The necessary infrastructure for generative artificial intelligence (AI) requires considerable computer capacity, especially in the training and inference of advanced models. Even without the need to train from scratch, IA processing demands exceed those of traditional applications.
The generative AI servers equipped with GPUs have greater requirements in terms of size, weight, wiring, networks, food and cooling compared to standard servers. Therefore, its implementation in data centers requires meticulous planning.
Recommendations for generative data centers
Dell Technologies has identified four key areas to prepare data centers for generative AI:
- 1. Design of the data center capacity. It is essential to have a detailed plan on the size of the data center and the distribution of the space for the installation of servers and racks. The optimization of air flow and maintenance are critical aspects. In addition, it is essential to provide space for future extensions. The organization of racks must facilitate access and maintenance of servers and infrastructure. For this, it is recommended to establish a regular maintenance program, which includes periodic reviews and the replacement of air filters, fans and cooling units as necessary.
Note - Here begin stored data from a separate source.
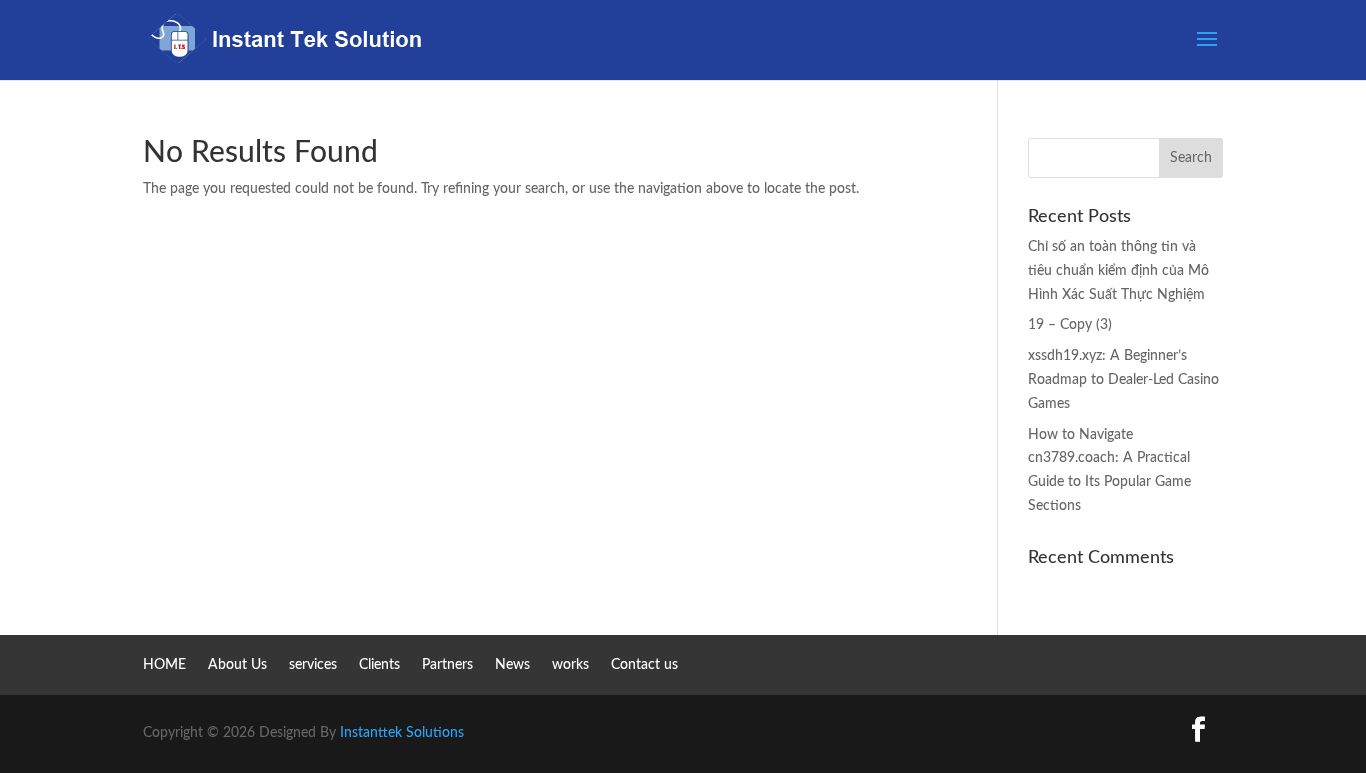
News (512, 665)
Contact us (644, 665)
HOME (164, 665)
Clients (379, 665)
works (570, 665)
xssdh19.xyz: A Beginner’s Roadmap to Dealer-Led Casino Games (1123, 380)
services (313, 665)
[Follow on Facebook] (1198, 730)
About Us (237, 665)
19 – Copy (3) (1070, 325)
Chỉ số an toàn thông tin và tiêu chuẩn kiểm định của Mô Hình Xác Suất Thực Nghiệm (1118, 271)
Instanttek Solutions (402, 733)
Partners (447, 665)
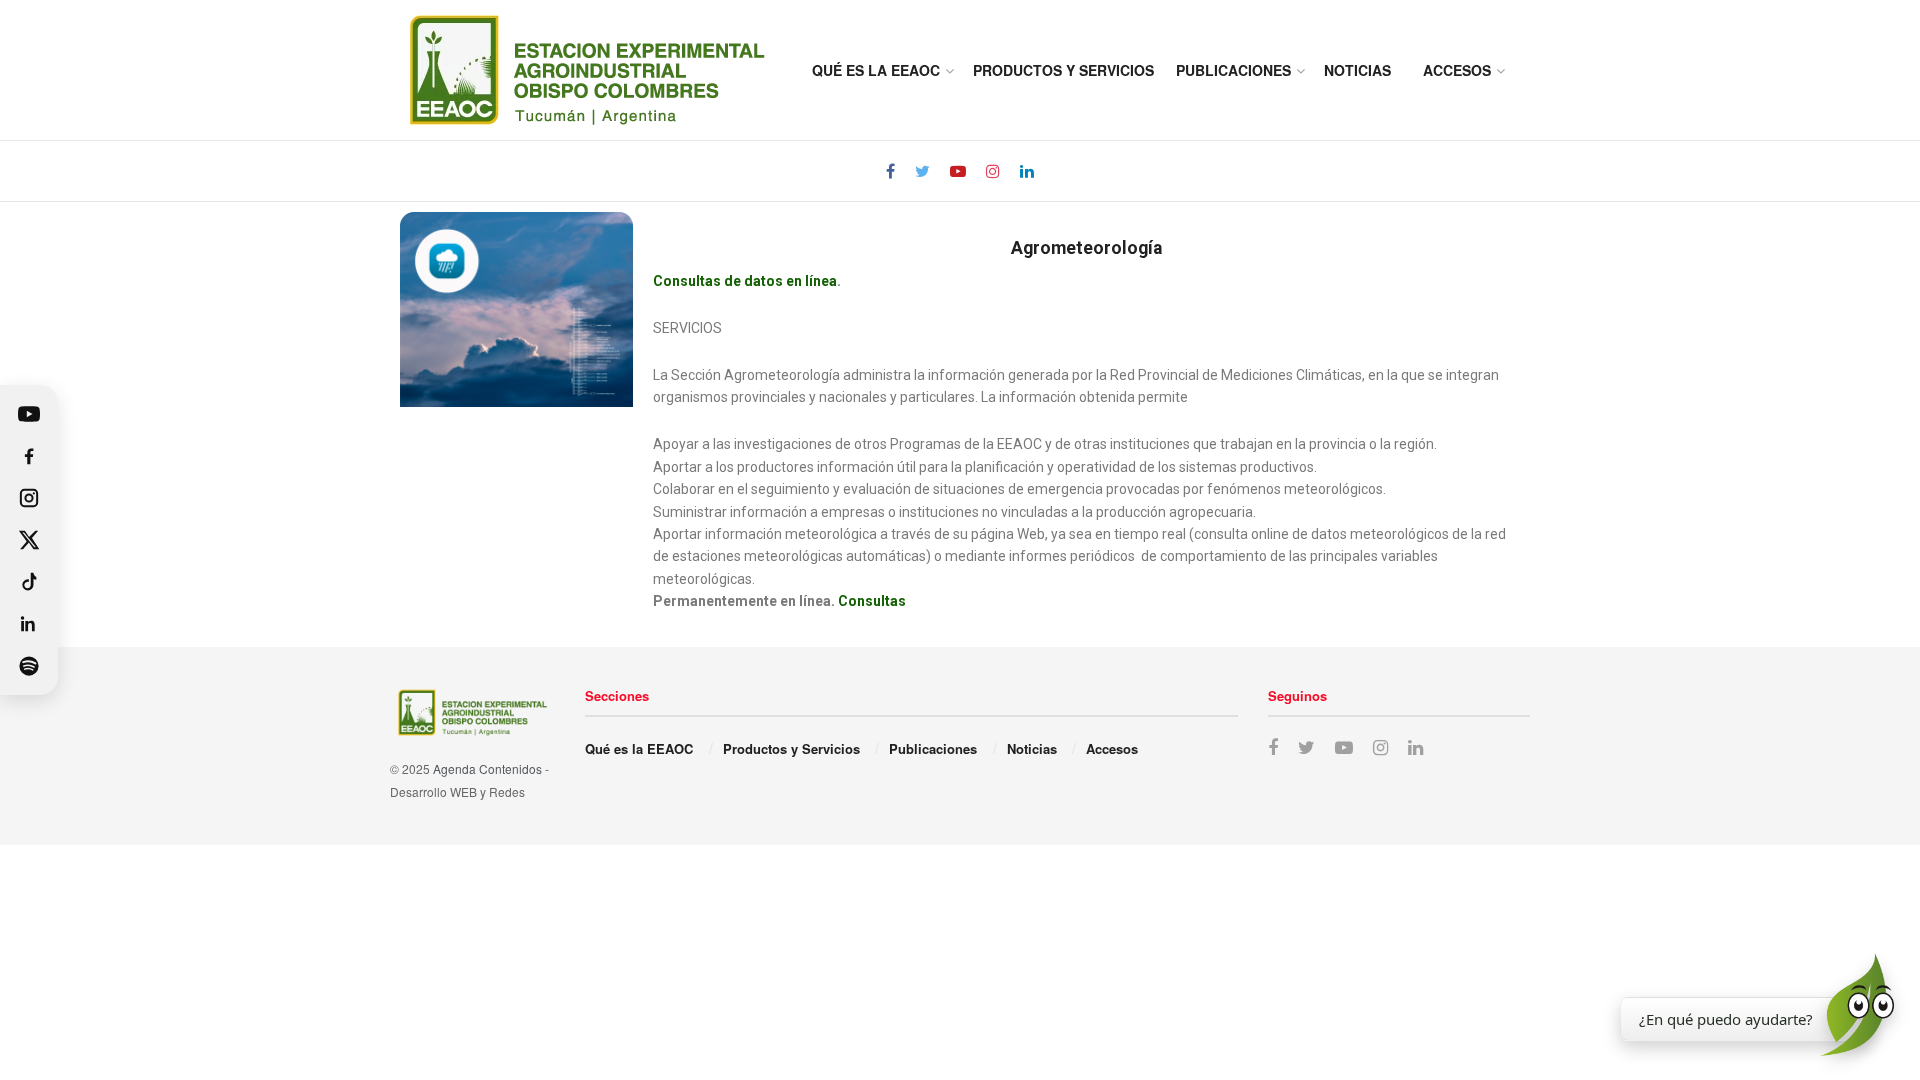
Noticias (1357, 70)
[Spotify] (29, 666)
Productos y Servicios (1063, 70)
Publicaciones (1233, 70)
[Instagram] (29, 498)
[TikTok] (29, 582)
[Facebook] (29, 456)
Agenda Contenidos (487, 768)
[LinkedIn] (29, 624)
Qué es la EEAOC (876, 70)
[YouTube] (29, 414)
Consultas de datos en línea (745, 281)
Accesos (1457, 70)
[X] (29, 540)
Four recommendations to prepare the data center for generative AI
- 2. Effective air flow management. The air flow is crucial to manage the heat generated by servers and infrastructure systems. IA infrastructure consumes much more energy than traditional servers, which generates more heat and makes air flow management and cooling even more important. Organizations must implement structured management strategies of the air flow, such as containment in cold and hot corridors. Directing the cold air directly to the inputs of the servers and away the hot air air of the equipment increases the efficiency of the cooling and reduces the energy costs.
- 3. Optimization of food and cooling. For high density GPU servers, it is essential to optimize food and cooling to ensure stable performance and avoid interruptions. Investment in efficient food sources, advanced transformers and backup systems, such as SAI and PDU, improves energy consumption management and reduces environmental impact. Since IA’s workloads generate a high heat level, traditional cooling may not be sufficient. Implement liquid cooling solutions allows more efficient heat dissipation, ensuring greater stability and longevity in high density configurations.
- 4. Efficient cable management. The implementation of AI requires efficient cable management, with aerial routing and separation of food cables and data to minimize interference and improve safety and reliability. Within the rack, it is essential to reduce disorder to avoid air blockages and facilitate maintenance, since a bad organization can generate heat accumulation and affect switching infrastructure.